§ Exercise passage
Chatterbox

Were Felt’s Leaks Illegal?

Probably. But he still shouldn’t have worried.

According to Vanity Fair, Mark Felt kept mum about being Deep Throat in part because he wondered “what the judge might think”—i.e., he feared prosecution. Exasperatingly, the article’s author, John D. O’Connor, never outlines the legal issues surrounding the disclosure of information about an ongoing criminal investigation—even though O’Connor is Felt’s lawyer. Maybe he wants to keep his powder dry, in the highly unlikely event that a prosecutor should want to indict a 91-year-old man for behavior widely deemed patriotic.

Were Felt’s actions potentially illegal? I posed that question to Michael R. Bromwich, who was inspector general at the Justice Department from 1994 to 1999. (He is now at Fried, Frank, Harris, Shriver & Jacobson.) He answered yes.

§ Dataset excerpts
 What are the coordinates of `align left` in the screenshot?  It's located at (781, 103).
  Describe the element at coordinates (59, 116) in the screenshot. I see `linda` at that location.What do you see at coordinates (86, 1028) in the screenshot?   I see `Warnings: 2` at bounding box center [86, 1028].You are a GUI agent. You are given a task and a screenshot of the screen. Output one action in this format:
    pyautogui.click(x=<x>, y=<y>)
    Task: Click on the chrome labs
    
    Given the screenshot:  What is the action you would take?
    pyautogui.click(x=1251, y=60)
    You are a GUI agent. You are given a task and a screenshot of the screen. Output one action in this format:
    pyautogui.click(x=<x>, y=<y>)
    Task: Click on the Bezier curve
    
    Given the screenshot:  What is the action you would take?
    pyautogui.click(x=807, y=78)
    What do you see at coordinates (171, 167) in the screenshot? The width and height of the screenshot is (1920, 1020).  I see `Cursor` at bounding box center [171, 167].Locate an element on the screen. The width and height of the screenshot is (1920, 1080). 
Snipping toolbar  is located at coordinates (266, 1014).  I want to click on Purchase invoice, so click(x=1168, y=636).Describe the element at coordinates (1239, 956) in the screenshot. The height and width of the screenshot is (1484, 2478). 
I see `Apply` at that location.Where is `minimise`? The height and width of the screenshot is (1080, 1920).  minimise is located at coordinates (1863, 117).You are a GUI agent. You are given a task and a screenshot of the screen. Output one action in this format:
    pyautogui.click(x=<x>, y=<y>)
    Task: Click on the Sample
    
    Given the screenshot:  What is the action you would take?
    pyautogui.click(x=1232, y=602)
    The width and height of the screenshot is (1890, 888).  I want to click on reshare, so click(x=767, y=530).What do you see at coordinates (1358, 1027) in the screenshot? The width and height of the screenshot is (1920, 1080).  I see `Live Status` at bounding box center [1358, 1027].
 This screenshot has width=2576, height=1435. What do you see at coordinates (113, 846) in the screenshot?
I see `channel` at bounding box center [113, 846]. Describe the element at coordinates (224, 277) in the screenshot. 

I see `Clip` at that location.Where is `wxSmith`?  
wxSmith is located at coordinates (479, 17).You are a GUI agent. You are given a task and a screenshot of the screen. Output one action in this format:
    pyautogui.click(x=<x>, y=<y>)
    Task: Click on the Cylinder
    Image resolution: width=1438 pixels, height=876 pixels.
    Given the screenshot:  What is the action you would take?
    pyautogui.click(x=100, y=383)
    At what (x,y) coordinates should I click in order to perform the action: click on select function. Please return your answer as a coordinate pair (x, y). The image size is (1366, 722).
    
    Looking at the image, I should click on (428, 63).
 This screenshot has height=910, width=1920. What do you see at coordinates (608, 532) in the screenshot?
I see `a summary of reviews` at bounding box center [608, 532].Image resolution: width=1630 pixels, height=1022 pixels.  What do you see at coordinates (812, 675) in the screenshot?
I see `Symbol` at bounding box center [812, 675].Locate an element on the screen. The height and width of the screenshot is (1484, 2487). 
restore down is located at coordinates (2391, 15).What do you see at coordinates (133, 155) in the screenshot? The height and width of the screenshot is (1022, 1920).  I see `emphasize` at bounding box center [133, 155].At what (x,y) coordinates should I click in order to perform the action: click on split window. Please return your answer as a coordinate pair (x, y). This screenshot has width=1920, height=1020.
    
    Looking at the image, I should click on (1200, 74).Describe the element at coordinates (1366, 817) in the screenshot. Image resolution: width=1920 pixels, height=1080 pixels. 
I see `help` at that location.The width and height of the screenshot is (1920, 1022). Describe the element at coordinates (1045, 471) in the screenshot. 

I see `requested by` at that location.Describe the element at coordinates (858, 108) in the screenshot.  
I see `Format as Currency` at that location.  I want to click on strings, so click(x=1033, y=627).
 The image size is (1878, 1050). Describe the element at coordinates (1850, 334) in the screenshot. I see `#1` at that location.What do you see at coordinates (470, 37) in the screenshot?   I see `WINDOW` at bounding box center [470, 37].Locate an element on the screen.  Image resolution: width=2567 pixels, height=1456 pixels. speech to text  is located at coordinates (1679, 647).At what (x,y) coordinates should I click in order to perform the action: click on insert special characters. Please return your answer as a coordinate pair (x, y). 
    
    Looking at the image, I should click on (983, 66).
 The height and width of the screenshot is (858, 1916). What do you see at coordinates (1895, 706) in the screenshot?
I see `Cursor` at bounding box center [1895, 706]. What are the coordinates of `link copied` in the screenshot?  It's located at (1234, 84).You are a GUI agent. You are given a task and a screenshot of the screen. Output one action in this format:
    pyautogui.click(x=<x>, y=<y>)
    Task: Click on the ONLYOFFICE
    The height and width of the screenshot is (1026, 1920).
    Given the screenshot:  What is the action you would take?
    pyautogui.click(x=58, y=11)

§ Tasks to complete
**A)** From the article on Felt's leaks, reproduce word for word the passage starting with "Were Felt’s Leaks" and going on through "He answered yes.".
**B)** Write what comes next in the article on Felt's leaks, picking up after its final sentence.

§ Answers to each task
**A)**
Were Felt’s Leaks Illegal?

Probably. But he still shouldn’t have worried.

According to Vanity Fair, Mark Felt kept mum about being Deep Throat in part because he wondered “what the judge might think”—i.e., he feared prosecution. Exasperatingly, the article’s author, John D. O’Connor, never outlines the legal issues surrounding the disclosure of information about an ongoing criminal investigation—even though O’Connor is Felt’s lawyer. Maybe he wants to keep his powder dry, in the highly unlikely event that a prosecutor should want to indict a 91-year-old man for behavior widely deemed patriotic.

Were Felt’s actions potentially illegal? I posed that question to Michael R. Bromwich, who was inspector general at the Justice Department from 1994 to 1999. (He is now at Fried, Frank, Harris, Shriver & Jacobson.) He answered yes.

**B)**
The likeliest statute under which Felt could have been prosecuted would have been Title 18 USC §641, which prohibits theft of public money, property, or records. The statute is a nasty piece of work, prohibiting not just theft but government leaks. (The relevant language is “conveys or disposes of any record … or thing of value of the United States.” Never mind that the people to whom the leaks are “conveyed” are the very taxpayers who paid for the information to be gathered in the first place.) The statute was on the books in the early 1970s when Felt did his leaking; moreover, Bromwich points out, until 1997 the FBI was exempt from laws that protected government whistle-blowers. If convicted under Title 18 USC §641, Felt could have been imprisoned for up to 10 years.

But note that I write in the past tense. It’s “could have been” rather than “can be” because there’s a five-year statute of limitations on USC §641. Felt has been free and clear since the late 1970s.

If Felt were doing his leaking today and came forward to identify himself as the leaker, he would potentially be in much bigger trouble, according to Bromwich:

Today, disclosure of investigative information might well run afoul of provisions of the Privacy Act (first enacted in its current form in 1988), and [the] grand jury secrecy provisions (Rule 6(e)) of the Federal Rules of Criminal Procedure (which [were] strengthened considerably in the late ‘70s).

Felt was not a grand juror, but Rule 6(e) covers not just grand jurors but also government officials who are made privy to the information in question.